- [REQUIRED ACTIONS]:
1) Decide whether each statement agrees with the microservices passage, answering yes or no and quoting the deciding words from the passage.
(a) The natural complexity size of a single microservice is about one week of developer effort.
(b) Exceptions and special cases are handled by extending the model.
(c) In practice, unit testing effectively enables refactoring.
2) Summarize the microservices passage in two sentences.
3) Answer these questions from the microservices passage.
(a) What rate structure do most European Union countries use?
(b) In which chapter was the natural complexity size of a microservice explored?
(c) Which agile working practices are listed?

- [SUPPLIED PASSAGE]:
============

The business grows, as businesses do. This creates the proverbial nice problem to have: the business wants to expand into international markets. The e-commerce system now needs to handle sales tax in a wide range of countries. How do you do this? It’s a classic case of combinatorial explosion, in that you have to think in terms of per-country, per-category rules.

The traditional strategy is to refactor the data models and try to accommodate the complexity in the models. It’s an empirical observation that this leads to technical debt; the traditional approach leads to traditional problems. Alternatively, if you follow the microservice approach, you end up with per-country, per-category microservices. Doesn’t the number of microservices increase exponentially as you add parameters?

In reality, there’s a natural limit on this combinatorial explosion: the natural complexity size of an individual microservice. We explored this in chapter 2 and agreed that it’s about one week of developer effort, perhaps coarsely graded by skill level. This fact means you’ll tend to build data models up to this level of complexity, but no further. And many of these data models can handle multiple combinations of messages.

Certain countries have similar systems with similar business rules. These can be handled by a microservice with that dreaded lookup table. But exceptions and special cases won’t be handled by extending the model: instead, you’ll write a special-case microservice.

Let’s look at an example. Most European Union countries use the standard and reduced-rates structure. So, let’s build an eu-vat microservice that uses a lookup table keyed by country and category. If this seems heretical, given the existing sales-tax and sales-tax-reduced microservices, you could be right—you may need to embrace the heresy, end-of-life those services, and use a different approach. This isn’t a problem! You can run both models at the same time and use pattern matching to route messages appropriately.

3.3.4. Business requirements change, by definition

Any approach to software development that expects business requirements to remain constant over the course of a project is doomed to deliver weak results. Even projects that have strict, contract-defined specifications suffer from requirement drift. Words on paper are always subject to reinterpretation, so you can take for granted that the initial business requirements will change almost as soon as the ink is dry. They will also change during the project and after the project goes live.

The agile family of software project management methodologies attempts to deal with this reality by using a set of working practices, that encourages flexibility. The agile working practices—iterations, unit testing, pair programming, refactoring, and so on—are useful, but they can’t overcome the weight of technical debt that accumulates in monolithic systems. Unit testing, in particular, is meant to enable refactoring, but in practice it doesn’t achieve this effectively.

============

- [DATA SECTION]:
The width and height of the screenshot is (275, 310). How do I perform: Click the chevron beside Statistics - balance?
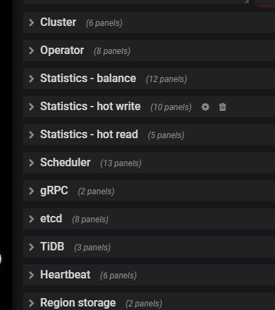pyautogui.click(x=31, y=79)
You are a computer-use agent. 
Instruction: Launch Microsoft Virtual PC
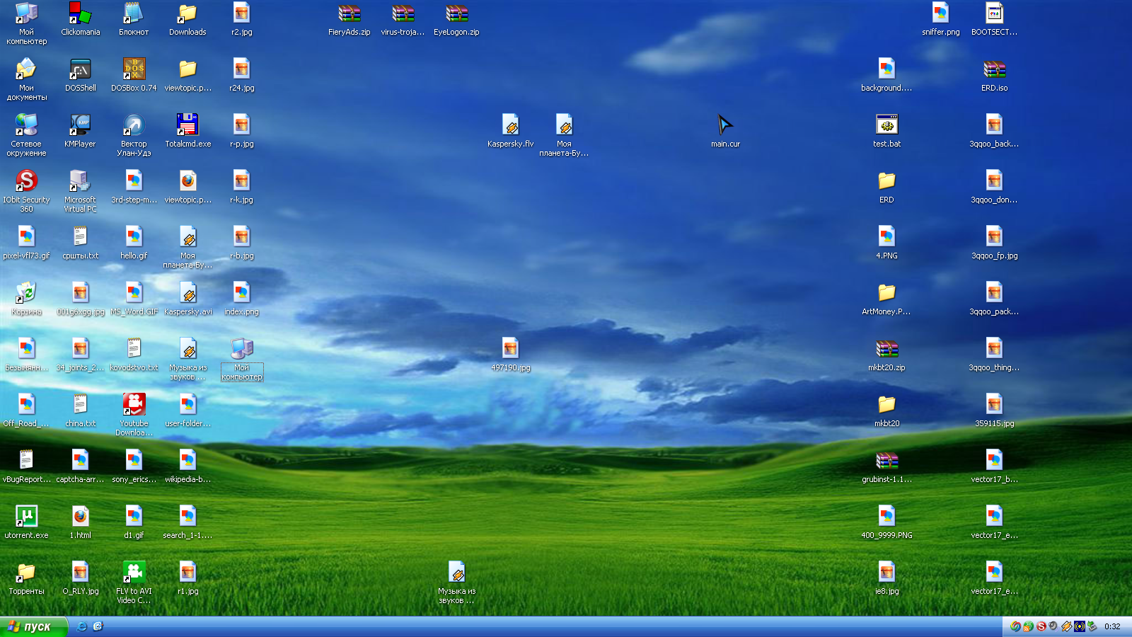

============

- [CORRECT ANSWERS]:
1)
(a) Yes: "about one week of developer effort"
(b) No: "exceptions and special cases won’t be handled by extending the model"
(c) No: "in practice it doesn’t achieve this effectively"

2) Handling sales tax across many countries threatens a combinatorial explosion of per-country, per-category rules, but the natural complexity size of a microservice limits it: similar countries share a lookup-table service, and exceptions get special-case microservices. Business requirements change before, during, and after a project, and although agile practices are useful, they can't overcome the technical debt that accumulates in monolithic systems.

3)
(a) The standard and reduced-rates structure.
(b) Chapter 2.
(c) Iterations, unit testing, pair programming, and refactoring.